No me imagino vivir el un
lugar de la tierra donde no se aprecien los cambios estacionales. Me gusta
ir percibiendo las distintas estaciones del año. Pasar del calor sofocante
a las temperaturas suaves del otoño. Ver cómo van cambiando la sombras proyectadas por el sol, cómo se alargan y
estilizan. Me gustan los colores del atardecer. La brisa que llega del mar
con olor a viento del sur. Me gusta el aroma que sale de la tierra mojada, de
las hierbas. Me gusta el frescor que envuelve el ambiente.
Se respira con más ganas,
inundando los pulmones de aire limpio, renovado.
Esta tarde, con la ventana
abierta, he visto llover como quien viera ese fenómeno por primera vez. Me he
sentido feliz oyendo el chaparrón sobre los árboles del jardín. He disfrutado
con el tronar de las nubes.
Estaba en el trabajo con mi grupo
de abuelos, que a veces me sacan de quicio pero que siempre me alegran el
espíritu. Son como niños, apenas recuerdan pasado y viven en un contínuo
desconcierto, pero son tan agradecidos que das por bien empleados cada uno de
los días que pasas a su lado, ayudándolos a no estar tan perdidos en el mundo.
Te cansas de contestar
una y mil veces la pregunta rutinaria de cada uno de ellos, pero siempre
contestas, aunque sepas que al momento van a olvidarlo y volverán a preguntar
lo mismo. Pero en ese instante se quedan tranquilos y te besan y te dicen
cuánto te quieren por estar ahí, junto a ellos, para quitarles ese miedo que
los invade.
Me gusta hacerles
dulces y ver los ojos de felicidad que ponen cuando ven los bizcochos, las
magdalenas o las galletas que les llevo para merendar. Endulzar su vida es
también una buena terapia.
Esta tarde se sorprendían por
la lluvia y los truenos. Se preocupaban por su regreso a casa, nunca saben cómo
van a llegar a sus hogares. Cada día es la misma historia. Pero es tan
gratificante para mí que no elegiría ningún otro trabajo.
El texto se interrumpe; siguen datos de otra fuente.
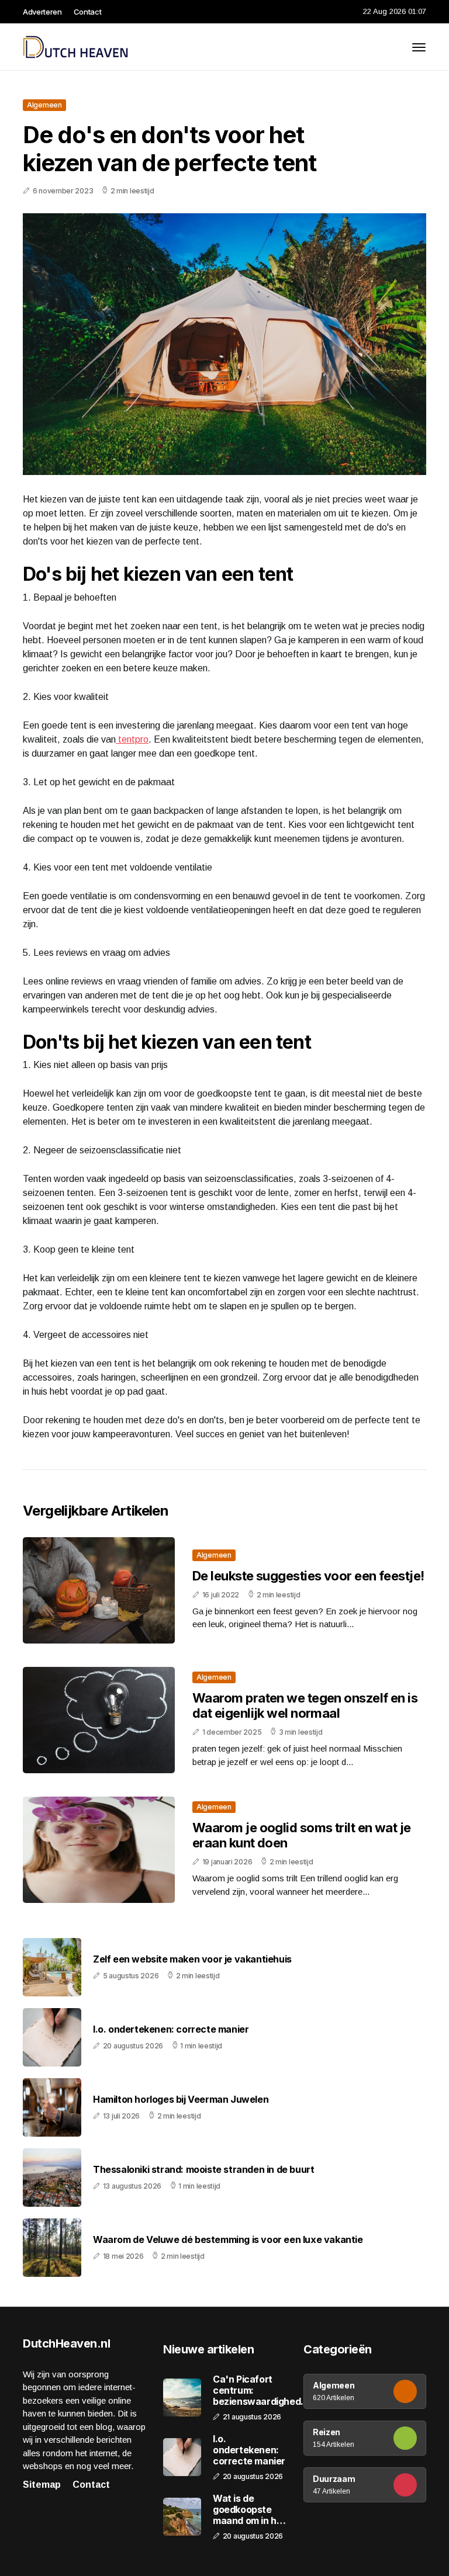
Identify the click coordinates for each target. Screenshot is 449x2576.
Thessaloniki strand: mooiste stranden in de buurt (203, 2169)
¡Cómo se agradecen las primeras lluvias!.
Comienzo con la misma frase que escribí el día dos de septiembre de dos mil once. Entonces me encontraba trabajando y ya veis que para mi era una satisfacción y que no cambiaría aquella vida por nada.
Pues cambió, y mucho. Primeros los males físicos, los médicos, las pruebas, el miedo, la cirugía, más miedo, el dolor, los tratamientos, el aspecto físico, la peluca, la apatía, la lenta recuperación, y ahora a las puertas de nuevas pruebas para asegurarnos de que la enfermedad ha sido erradicada, que no está latente, más miedo.
Pero lo peor de todo, y es mi mirada retrospectiva dolorosa, es haber tenido que dejar mi trabajo, mis saludos matutinos a los abuelos y a las compañeras, los almuerzos rápidos con ellas para volver a la rutina de la tarde, los buenos ratos, las risas, ese estrés del que nos quejamos pero que nos mantiene vivas al cien por cien.
Me angustia no poder volver junto a ellos a vivir mi vida como era entonces.